# The task:
In the records below, find the line containing "Click the Cut scissors icon", then print it and every following line exactly, through the last, without pictures.

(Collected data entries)
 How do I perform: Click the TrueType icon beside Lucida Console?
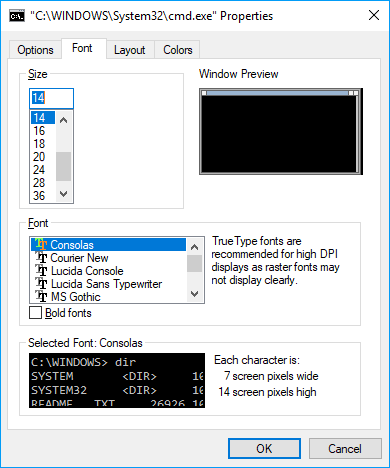click(x=41, y=271)
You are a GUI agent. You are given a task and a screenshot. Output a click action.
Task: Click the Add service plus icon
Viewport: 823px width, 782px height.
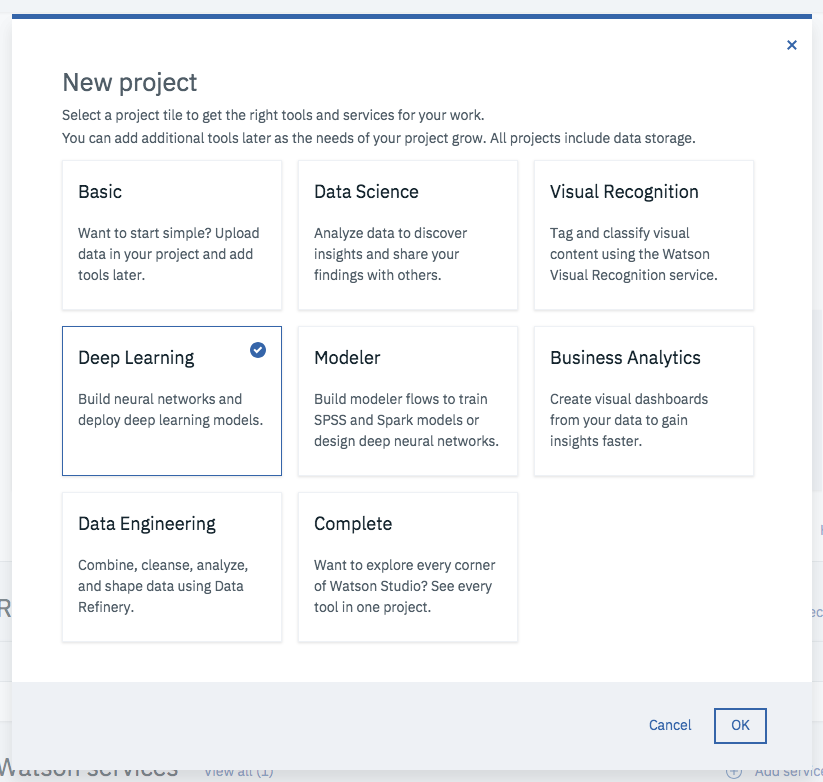[x=734, y=771]
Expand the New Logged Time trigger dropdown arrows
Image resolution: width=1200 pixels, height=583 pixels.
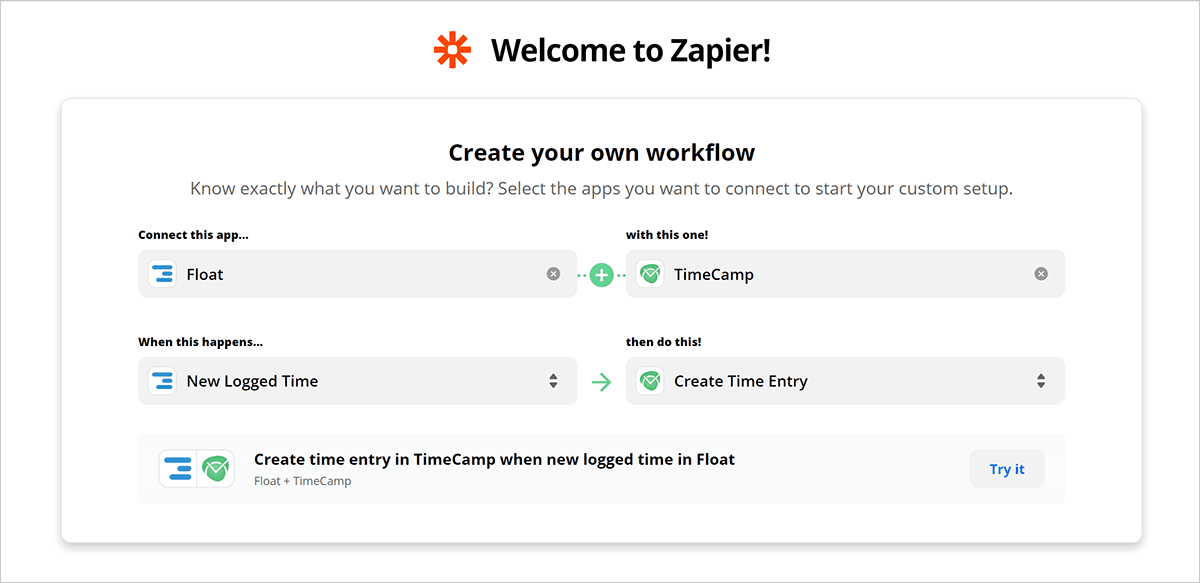pos(553,381)
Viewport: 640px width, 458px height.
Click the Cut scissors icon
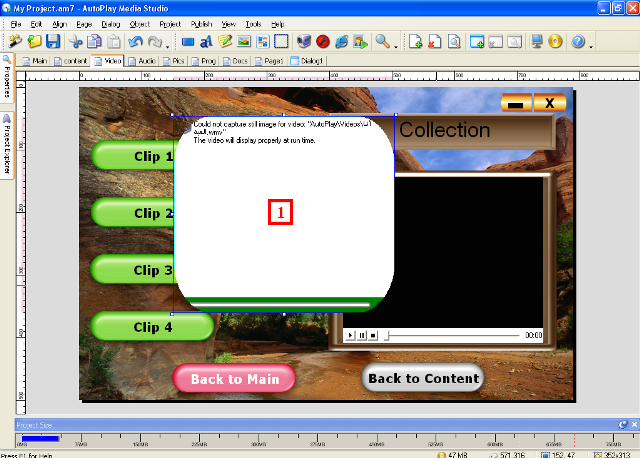[75, 42]
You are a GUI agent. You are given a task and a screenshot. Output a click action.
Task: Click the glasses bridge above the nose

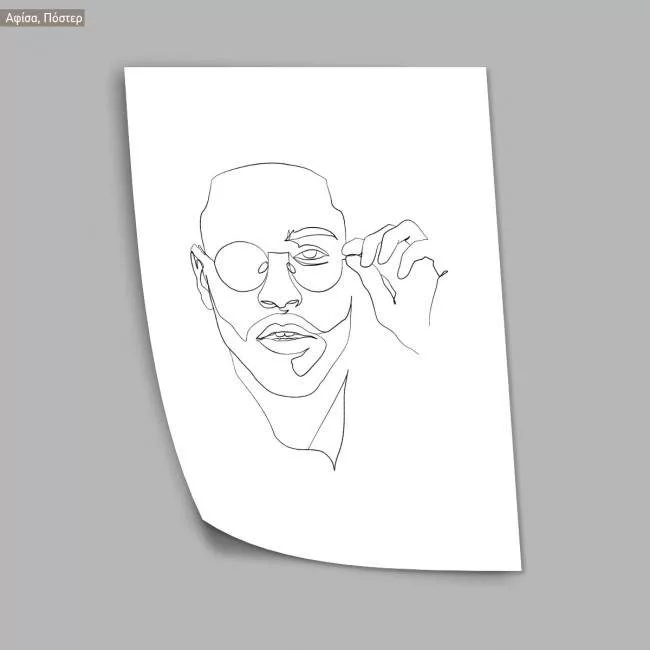(277, 258)
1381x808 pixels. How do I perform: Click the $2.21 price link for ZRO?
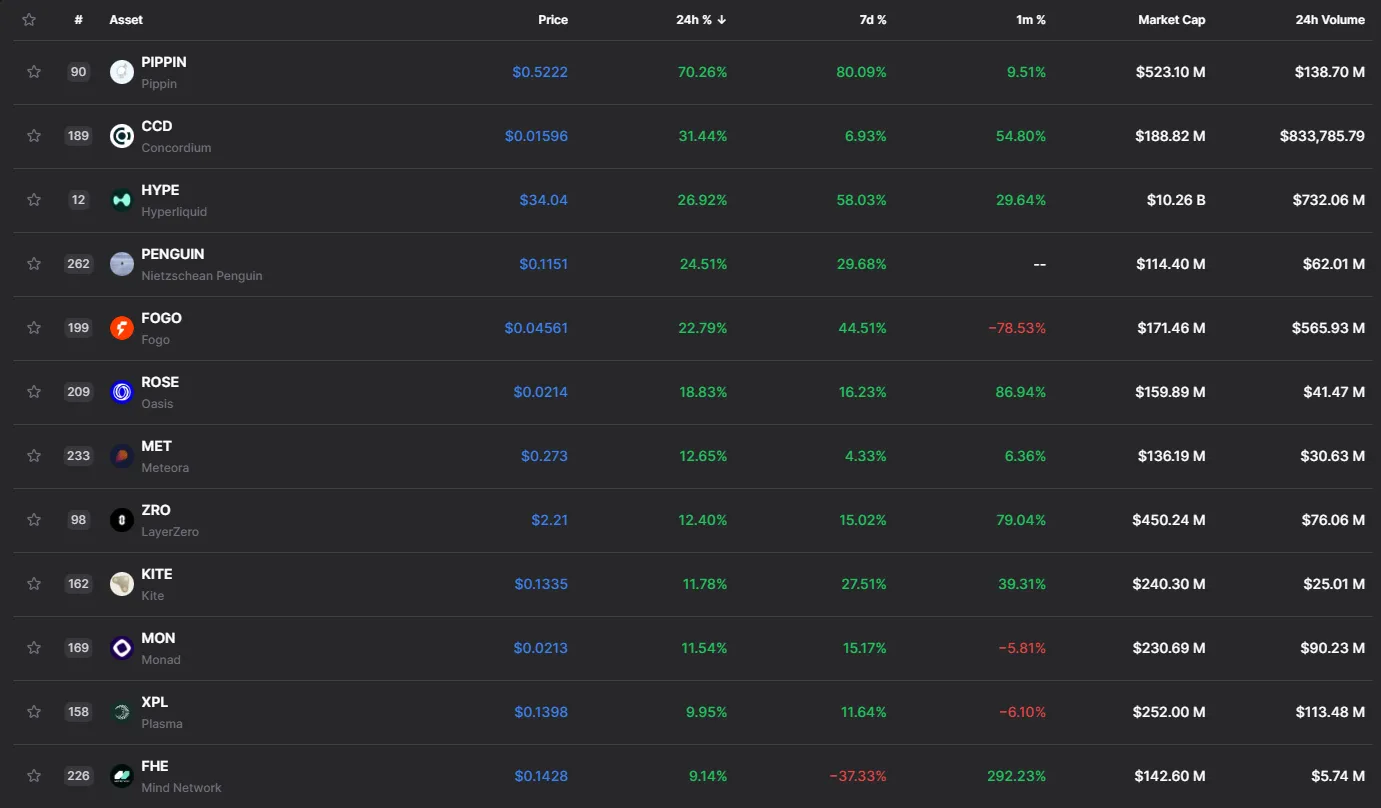[x=551, y=519]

# Response to the exercise:
Click the Cut scissors icon
[75, 42]
You are a GUI agent. You are given a task and a screenshot. Output a click action.
Task: Click the glasses bridge above the nose

(277, 258)
1381x808 pixels. How do I perform: Click the $2.21 price link for ZRO?
[x=551, y=519]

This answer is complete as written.